# [WORK REQUIRED]
Whenever a line in the entries below contains "Given", copy that line.

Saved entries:
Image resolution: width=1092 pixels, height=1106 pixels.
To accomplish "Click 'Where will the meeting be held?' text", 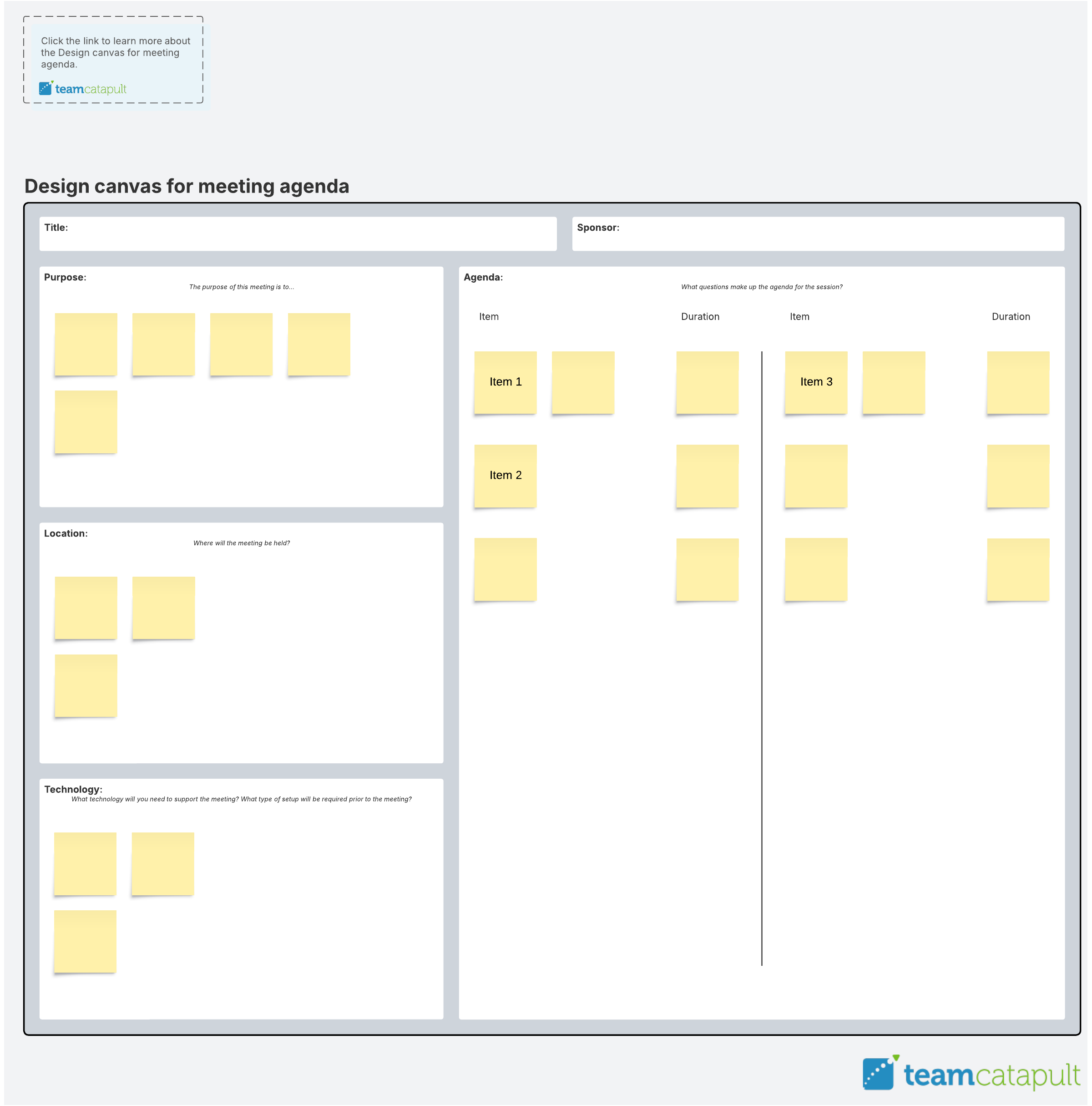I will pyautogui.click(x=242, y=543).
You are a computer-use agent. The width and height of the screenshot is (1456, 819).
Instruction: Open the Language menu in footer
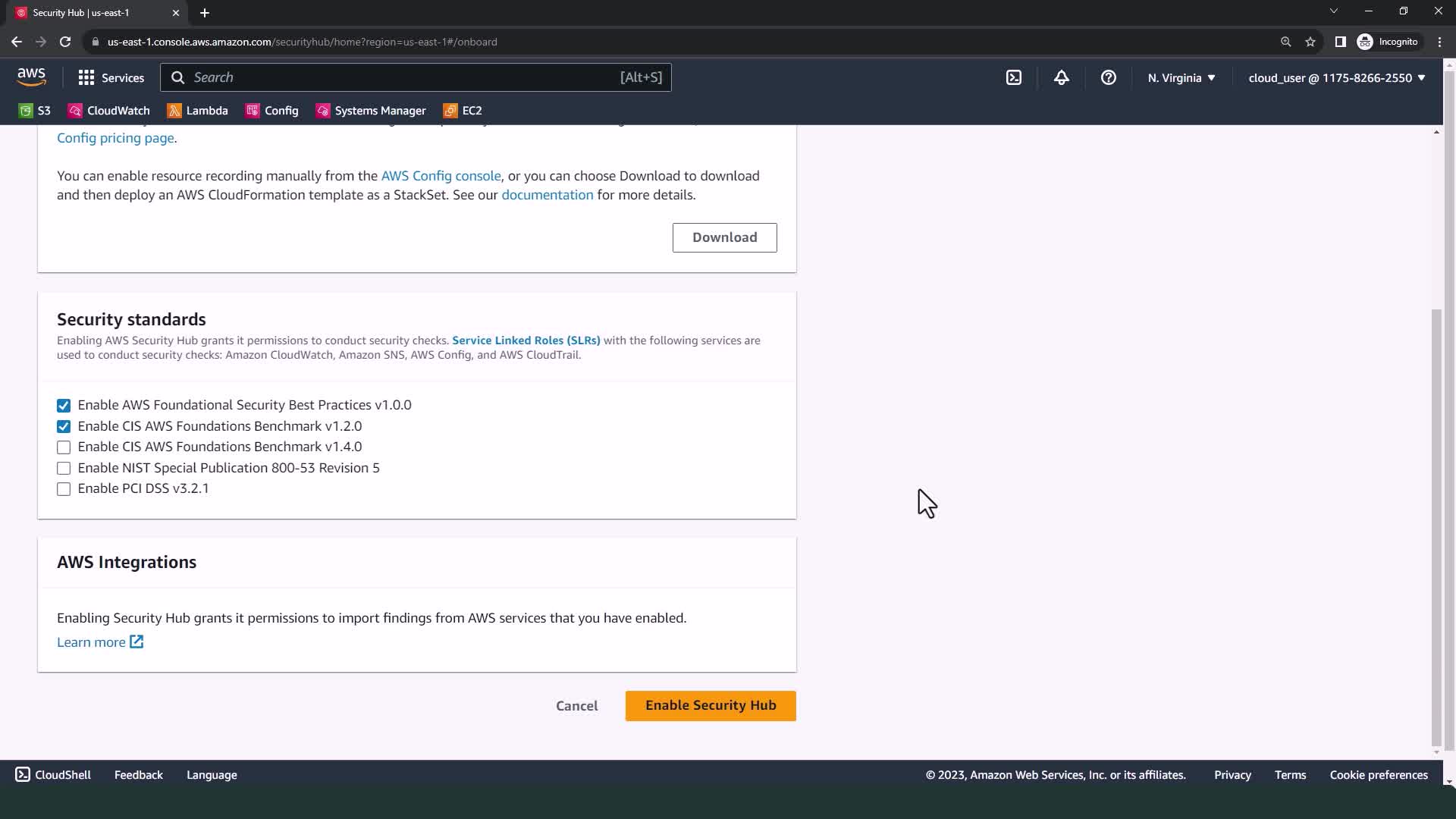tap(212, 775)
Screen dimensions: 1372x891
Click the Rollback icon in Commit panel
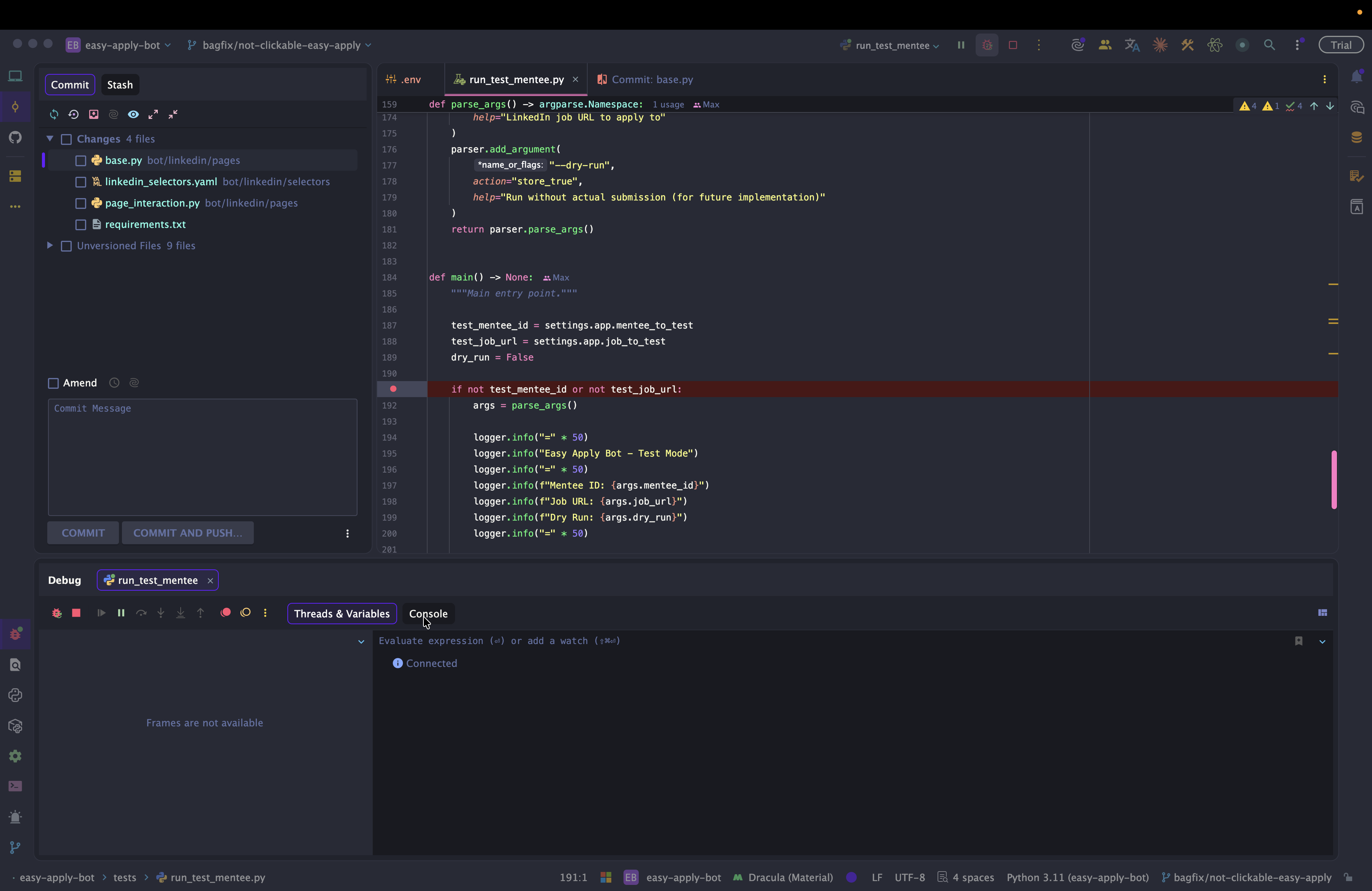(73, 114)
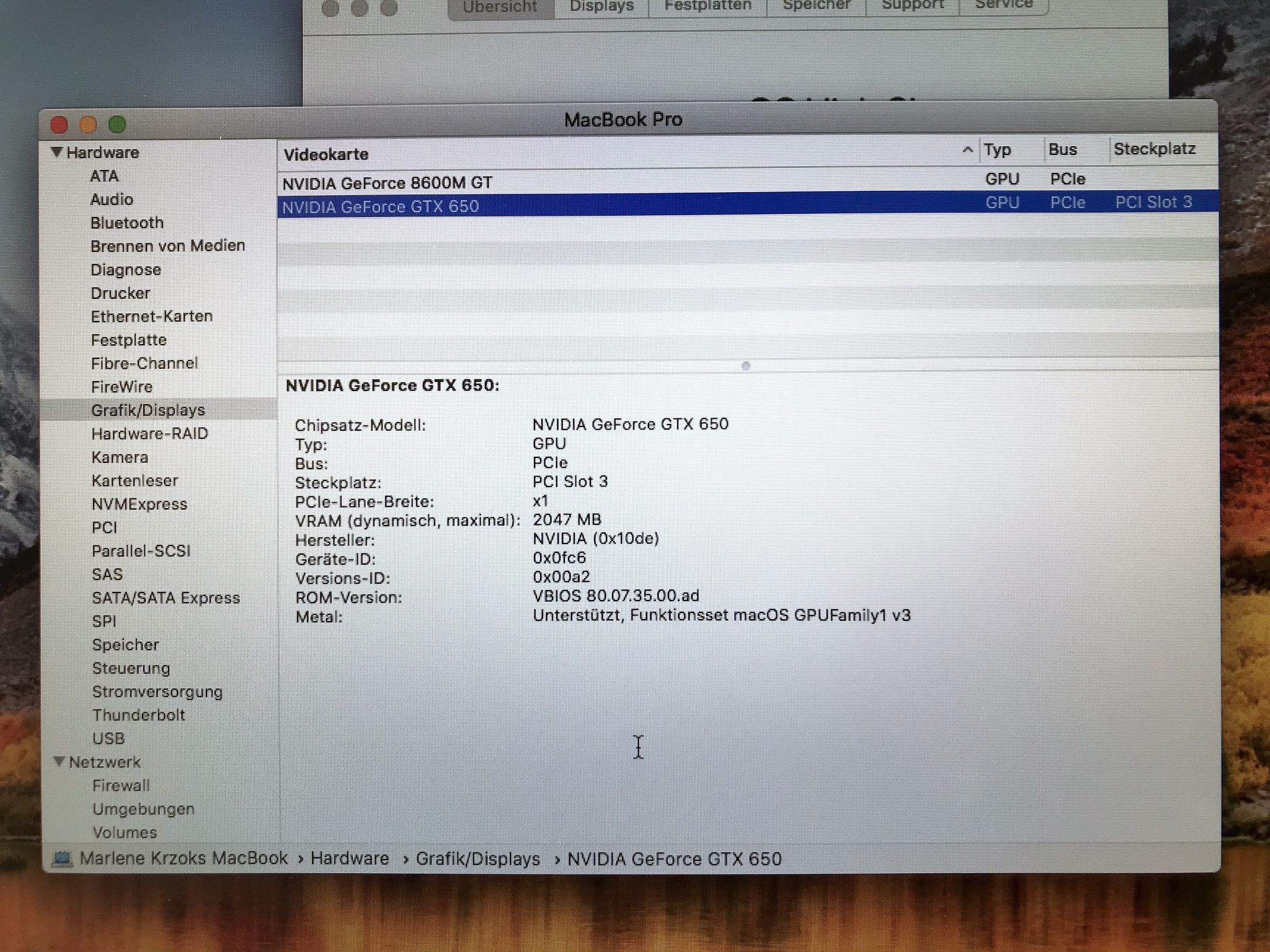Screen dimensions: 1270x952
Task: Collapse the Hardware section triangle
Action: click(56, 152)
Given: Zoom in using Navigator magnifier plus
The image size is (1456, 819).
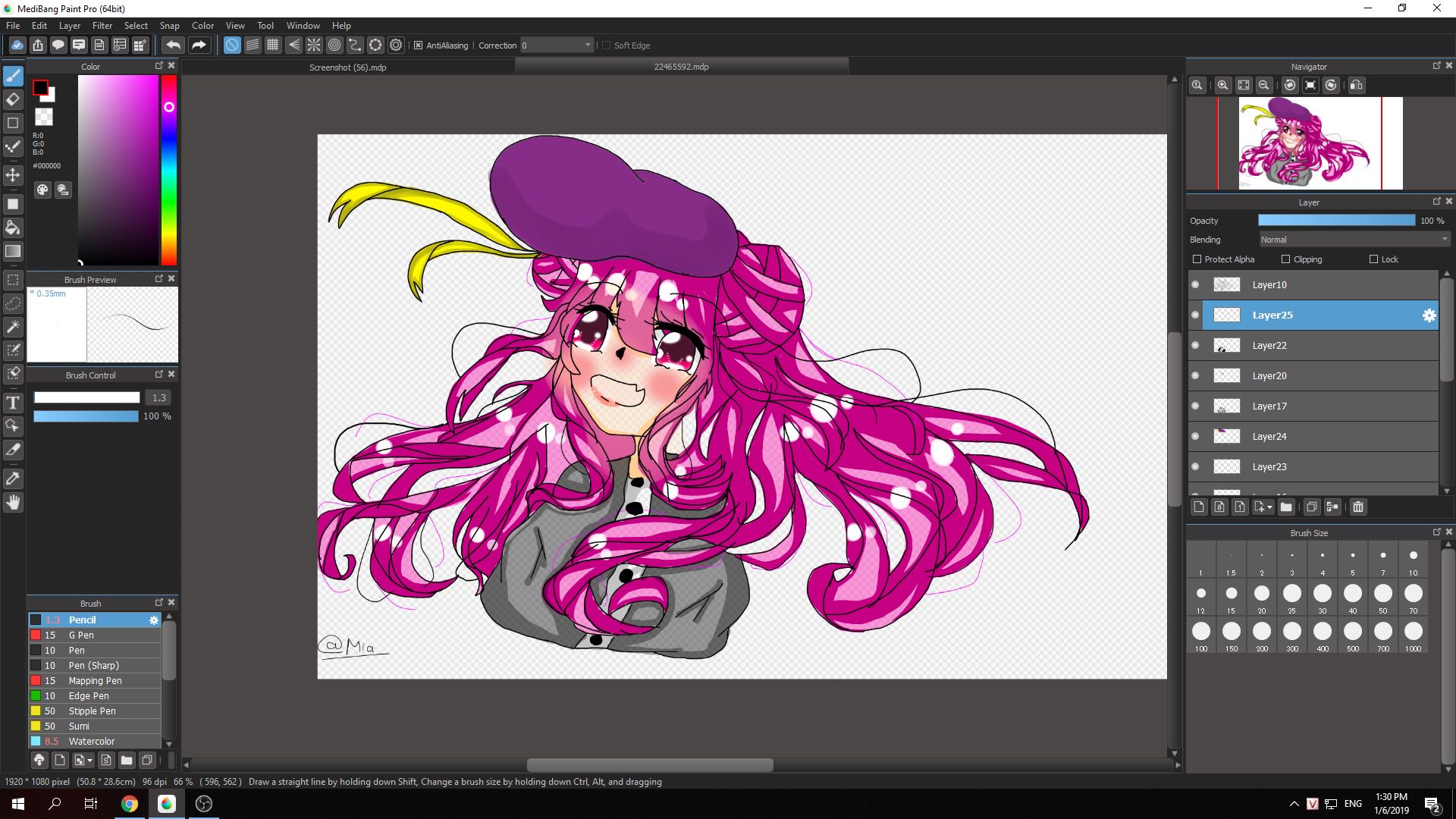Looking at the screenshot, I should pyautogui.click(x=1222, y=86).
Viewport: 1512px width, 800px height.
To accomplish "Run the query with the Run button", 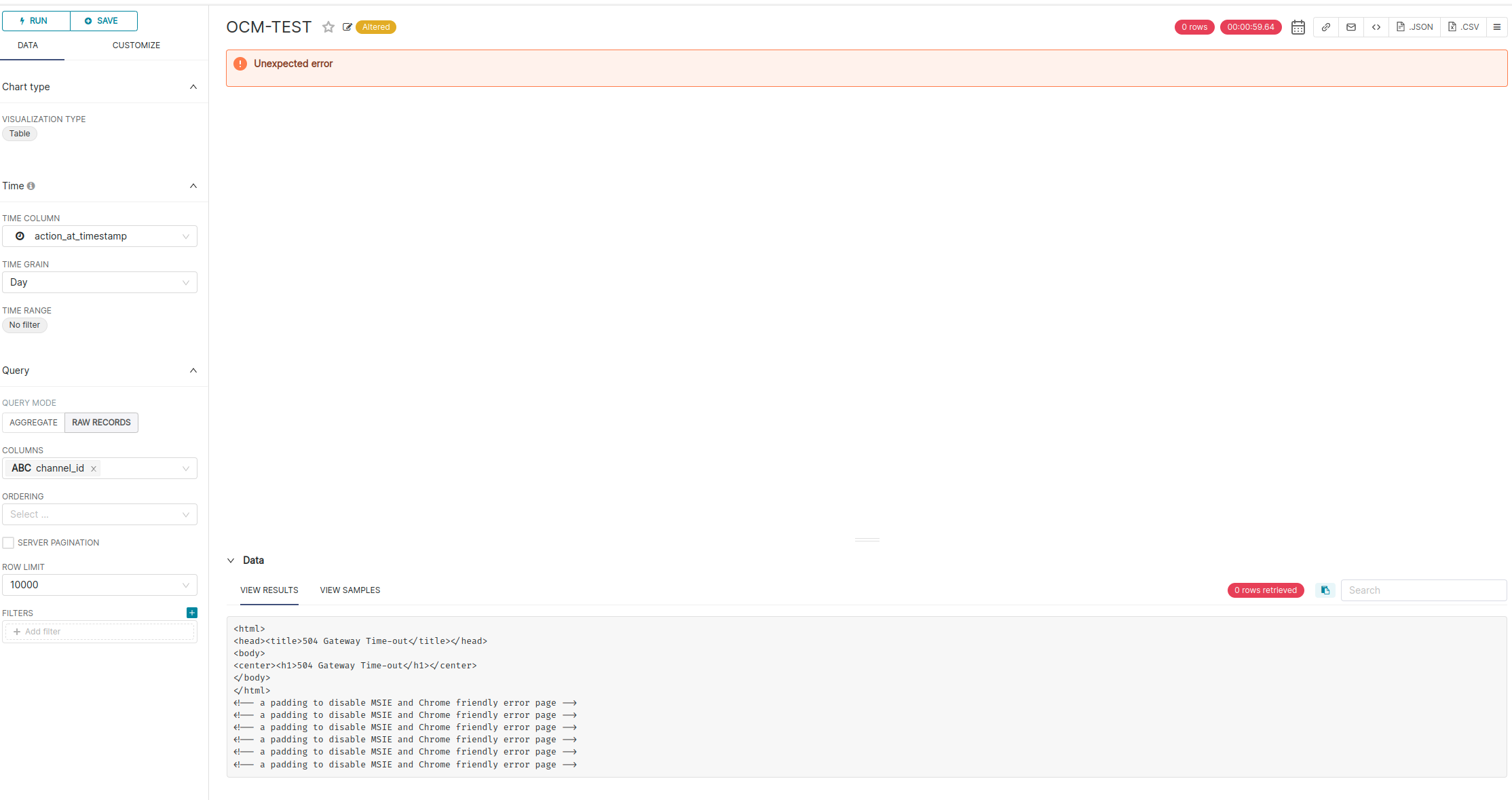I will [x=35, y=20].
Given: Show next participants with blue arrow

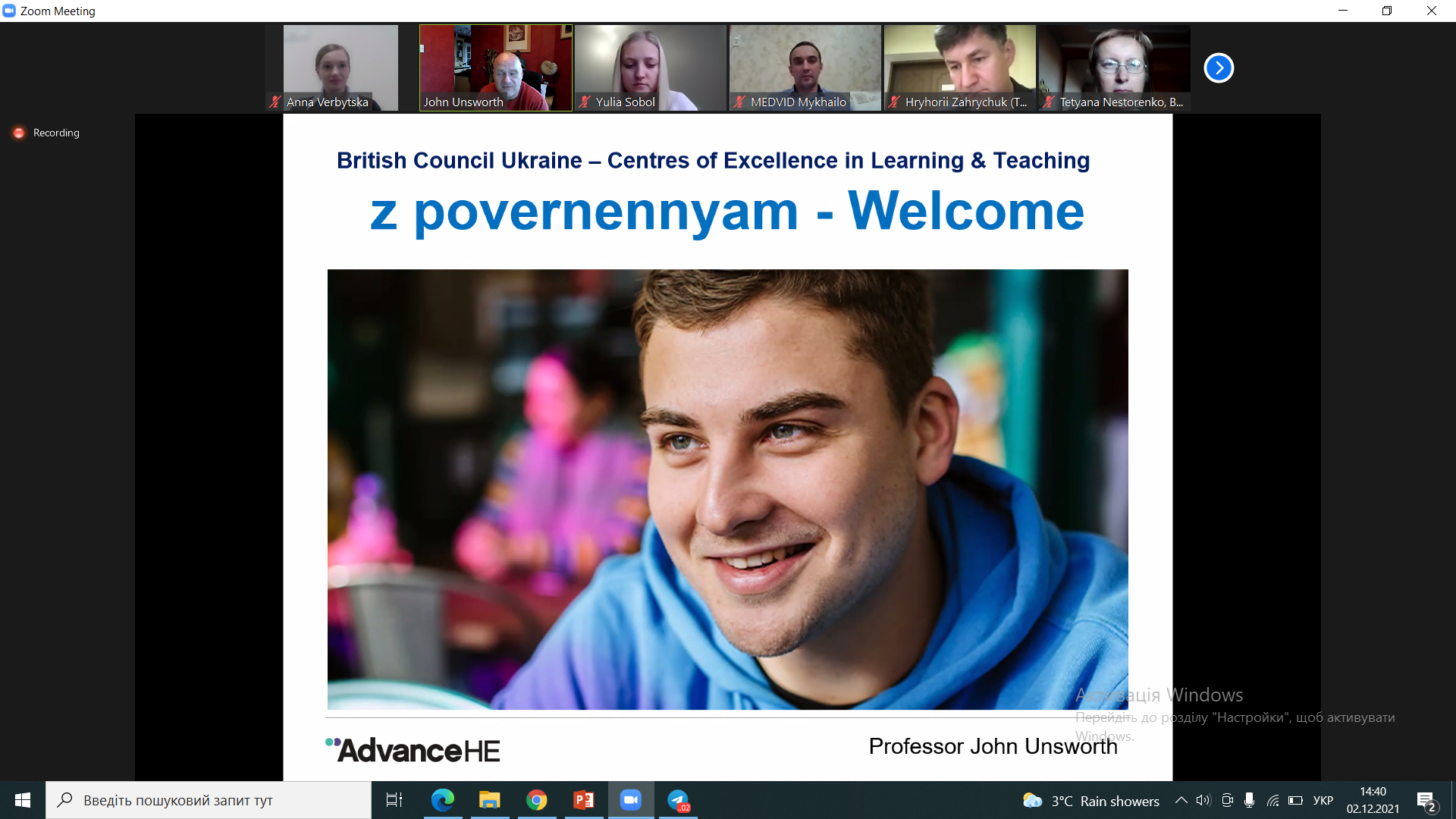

# [EXPECTED ANSWER]
Given: Zoom in using Navigator magnifier plus
Given: Show next participants with blue arrow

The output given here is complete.